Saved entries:
--*--

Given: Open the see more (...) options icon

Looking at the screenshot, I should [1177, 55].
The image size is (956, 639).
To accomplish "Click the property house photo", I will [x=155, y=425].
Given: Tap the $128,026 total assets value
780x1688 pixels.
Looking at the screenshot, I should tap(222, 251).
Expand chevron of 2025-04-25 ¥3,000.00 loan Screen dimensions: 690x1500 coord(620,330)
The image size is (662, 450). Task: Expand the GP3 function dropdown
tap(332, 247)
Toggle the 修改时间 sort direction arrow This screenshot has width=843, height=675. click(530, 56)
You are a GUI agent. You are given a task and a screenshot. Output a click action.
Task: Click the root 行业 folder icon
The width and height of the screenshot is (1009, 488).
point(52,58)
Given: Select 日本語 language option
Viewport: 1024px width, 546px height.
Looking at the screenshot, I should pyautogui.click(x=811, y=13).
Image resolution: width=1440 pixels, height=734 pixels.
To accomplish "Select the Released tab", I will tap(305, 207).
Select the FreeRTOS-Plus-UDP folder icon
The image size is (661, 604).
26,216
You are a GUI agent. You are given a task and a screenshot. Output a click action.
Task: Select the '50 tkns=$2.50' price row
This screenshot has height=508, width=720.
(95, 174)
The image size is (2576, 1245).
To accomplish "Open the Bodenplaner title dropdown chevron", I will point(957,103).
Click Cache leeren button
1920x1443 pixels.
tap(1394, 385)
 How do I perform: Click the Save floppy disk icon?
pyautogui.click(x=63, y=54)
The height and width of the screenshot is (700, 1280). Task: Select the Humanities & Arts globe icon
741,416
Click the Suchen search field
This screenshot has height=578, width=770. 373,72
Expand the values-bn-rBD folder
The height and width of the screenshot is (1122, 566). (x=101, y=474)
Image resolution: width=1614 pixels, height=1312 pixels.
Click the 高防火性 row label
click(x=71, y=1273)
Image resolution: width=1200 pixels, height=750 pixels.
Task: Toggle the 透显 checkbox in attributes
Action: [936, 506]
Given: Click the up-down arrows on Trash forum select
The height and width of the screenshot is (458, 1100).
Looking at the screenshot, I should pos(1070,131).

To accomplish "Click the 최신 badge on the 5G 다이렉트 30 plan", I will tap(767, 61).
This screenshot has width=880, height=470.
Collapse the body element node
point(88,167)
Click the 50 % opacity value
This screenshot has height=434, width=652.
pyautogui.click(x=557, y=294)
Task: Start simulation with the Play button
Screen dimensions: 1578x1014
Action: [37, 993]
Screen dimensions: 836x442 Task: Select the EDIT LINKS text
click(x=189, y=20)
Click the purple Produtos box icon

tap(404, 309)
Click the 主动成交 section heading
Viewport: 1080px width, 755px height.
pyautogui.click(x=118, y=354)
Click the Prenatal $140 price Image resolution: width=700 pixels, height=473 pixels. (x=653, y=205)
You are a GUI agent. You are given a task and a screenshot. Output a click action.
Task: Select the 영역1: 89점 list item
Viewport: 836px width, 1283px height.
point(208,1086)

--*--

[Work order]: Which lines of the records above hold the word "price"? Copy each one out.

[Answer section]:
Task: Select the '50 tkns=$2.50' price row
Click the Prenatal $140 price Image resolution: width=700 pixels, height=473 pixels. (x=653, y=205)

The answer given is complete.